(DATA RECORDS begins)
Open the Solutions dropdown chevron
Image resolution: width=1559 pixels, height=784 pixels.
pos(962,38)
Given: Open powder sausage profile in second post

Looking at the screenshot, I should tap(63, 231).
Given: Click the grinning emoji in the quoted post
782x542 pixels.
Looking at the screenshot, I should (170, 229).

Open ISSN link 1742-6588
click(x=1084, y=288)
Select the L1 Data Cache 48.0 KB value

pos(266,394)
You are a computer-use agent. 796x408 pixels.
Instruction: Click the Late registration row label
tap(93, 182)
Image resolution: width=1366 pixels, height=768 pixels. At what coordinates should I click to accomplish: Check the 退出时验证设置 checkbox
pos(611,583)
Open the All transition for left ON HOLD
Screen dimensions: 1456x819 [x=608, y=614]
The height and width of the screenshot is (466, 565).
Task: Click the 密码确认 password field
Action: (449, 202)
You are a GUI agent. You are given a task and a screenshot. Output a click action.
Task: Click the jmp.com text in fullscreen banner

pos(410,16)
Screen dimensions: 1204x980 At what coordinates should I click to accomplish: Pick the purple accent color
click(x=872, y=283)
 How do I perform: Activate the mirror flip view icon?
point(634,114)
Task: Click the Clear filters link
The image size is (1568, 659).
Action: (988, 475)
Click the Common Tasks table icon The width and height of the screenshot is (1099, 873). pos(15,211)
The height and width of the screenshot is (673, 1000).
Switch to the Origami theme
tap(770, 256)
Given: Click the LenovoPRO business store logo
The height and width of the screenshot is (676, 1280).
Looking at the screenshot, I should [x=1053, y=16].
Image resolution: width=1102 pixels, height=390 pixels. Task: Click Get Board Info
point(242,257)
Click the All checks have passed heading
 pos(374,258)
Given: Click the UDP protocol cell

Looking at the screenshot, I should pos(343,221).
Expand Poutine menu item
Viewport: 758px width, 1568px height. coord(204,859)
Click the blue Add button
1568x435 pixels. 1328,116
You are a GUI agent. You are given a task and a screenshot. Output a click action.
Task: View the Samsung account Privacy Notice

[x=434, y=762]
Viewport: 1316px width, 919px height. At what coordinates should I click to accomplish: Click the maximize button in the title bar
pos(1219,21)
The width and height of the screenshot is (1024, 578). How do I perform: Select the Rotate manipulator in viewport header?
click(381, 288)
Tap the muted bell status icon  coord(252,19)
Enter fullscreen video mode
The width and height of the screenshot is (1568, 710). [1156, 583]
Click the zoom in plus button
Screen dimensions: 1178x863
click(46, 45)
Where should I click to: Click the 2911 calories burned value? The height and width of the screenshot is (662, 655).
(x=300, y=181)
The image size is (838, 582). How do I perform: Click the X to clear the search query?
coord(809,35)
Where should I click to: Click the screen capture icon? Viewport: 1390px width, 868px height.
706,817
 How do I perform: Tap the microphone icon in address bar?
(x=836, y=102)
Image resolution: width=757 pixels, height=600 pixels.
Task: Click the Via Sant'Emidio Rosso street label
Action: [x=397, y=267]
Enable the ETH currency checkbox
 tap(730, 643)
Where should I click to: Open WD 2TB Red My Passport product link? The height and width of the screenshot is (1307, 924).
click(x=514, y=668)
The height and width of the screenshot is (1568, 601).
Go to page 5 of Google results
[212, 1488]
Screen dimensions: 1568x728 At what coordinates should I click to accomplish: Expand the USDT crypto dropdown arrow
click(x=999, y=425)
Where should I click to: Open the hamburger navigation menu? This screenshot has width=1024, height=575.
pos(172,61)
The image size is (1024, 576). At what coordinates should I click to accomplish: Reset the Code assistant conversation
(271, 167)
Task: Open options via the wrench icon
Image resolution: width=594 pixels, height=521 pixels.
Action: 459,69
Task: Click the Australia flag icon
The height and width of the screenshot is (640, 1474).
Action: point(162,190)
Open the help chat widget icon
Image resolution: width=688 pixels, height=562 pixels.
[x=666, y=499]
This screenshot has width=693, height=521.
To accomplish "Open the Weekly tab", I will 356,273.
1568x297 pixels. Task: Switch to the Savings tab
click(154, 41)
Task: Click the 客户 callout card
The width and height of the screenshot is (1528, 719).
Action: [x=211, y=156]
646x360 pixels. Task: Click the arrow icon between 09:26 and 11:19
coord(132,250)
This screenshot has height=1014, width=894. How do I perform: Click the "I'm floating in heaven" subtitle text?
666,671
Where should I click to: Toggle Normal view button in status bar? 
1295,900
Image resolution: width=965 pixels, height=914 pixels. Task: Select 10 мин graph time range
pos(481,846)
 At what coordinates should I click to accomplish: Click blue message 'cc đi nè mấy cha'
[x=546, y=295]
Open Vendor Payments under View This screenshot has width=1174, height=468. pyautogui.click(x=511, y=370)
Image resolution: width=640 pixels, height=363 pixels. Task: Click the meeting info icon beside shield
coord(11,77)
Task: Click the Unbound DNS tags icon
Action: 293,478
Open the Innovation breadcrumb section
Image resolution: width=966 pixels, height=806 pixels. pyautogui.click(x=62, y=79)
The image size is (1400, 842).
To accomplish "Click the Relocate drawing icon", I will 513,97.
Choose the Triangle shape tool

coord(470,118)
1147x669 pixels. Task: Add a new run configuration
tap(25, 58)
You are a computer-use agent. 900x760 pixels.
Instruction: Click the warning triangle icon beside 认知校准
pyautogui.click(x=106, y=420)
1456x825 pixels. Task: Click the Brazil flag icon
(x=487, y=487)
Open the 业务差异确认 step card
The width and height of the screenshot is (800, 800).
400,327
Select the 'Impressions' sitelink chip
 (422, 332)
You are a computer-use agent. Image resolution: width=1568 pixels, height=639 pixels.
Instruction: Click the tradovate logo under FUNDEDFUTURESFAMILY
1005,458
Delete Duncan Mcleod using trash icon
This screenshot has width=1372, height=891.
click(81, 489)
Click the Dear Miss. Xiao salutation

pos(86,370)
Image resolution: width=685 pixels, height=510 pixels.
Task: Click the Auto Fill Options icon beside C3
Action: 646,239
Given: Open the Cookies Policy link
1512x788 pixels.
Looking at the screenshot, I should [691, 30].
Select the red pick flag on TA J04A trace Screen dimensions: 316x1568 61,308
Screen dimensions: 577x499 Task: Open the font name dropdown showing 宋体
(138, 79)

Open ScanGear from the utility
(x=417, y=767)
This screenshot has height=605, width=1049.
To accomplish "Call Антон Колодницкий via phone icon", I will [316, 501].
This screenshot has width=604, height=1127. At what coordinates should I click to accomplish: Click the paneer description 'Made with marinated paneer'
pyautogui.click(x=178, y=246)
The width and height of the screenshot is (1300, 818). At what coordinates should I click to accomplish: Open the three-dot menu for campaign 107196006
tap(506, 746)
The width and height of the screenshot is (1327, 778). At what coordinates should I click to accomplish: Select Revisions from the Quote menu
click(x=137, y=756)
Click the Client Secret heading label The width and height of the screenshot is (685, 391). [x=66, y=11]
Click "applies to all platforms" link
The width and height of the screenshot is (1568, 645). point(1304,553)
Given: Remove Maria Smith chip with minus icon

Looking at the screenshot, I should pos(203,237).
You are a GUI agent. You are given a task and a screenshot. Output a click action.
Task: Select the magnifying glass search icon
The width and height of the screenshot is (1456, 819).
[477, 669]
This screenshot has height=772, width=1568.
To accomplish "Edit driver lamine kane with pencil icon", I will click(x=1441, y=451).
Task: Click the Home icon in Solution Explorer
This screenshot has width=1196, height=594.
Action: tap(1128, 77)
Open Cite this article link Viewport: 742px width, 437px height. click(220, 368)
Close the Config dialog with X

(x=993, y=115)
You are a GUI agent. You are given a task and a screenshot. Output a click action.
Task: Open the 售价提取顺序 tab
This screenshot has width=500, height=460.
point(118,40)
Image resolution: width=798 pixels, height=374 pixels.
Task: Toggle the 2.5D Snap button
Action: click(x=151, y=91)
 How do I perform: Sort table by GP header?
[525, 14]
(DATA RECORDS ends)
• TASK DIRECTIONS:
Repeat word for word the lines above that run from the line containing "Select the red" through the line containing "This screenshot has height=605, width=1049.", both ends included, and nothing else.

• RESULT FOR THIS EXERCISE:
Select the red pick flag on TA J04A trace Screen dimensions: 316x1568 61,308
Screen dimensions: 577x499 Task: Open the font name dropdown showing 宋体
(138, 79)

Open ScanGear from the utility
(x=417, y=767)
This screenshot has height=605, width=1049.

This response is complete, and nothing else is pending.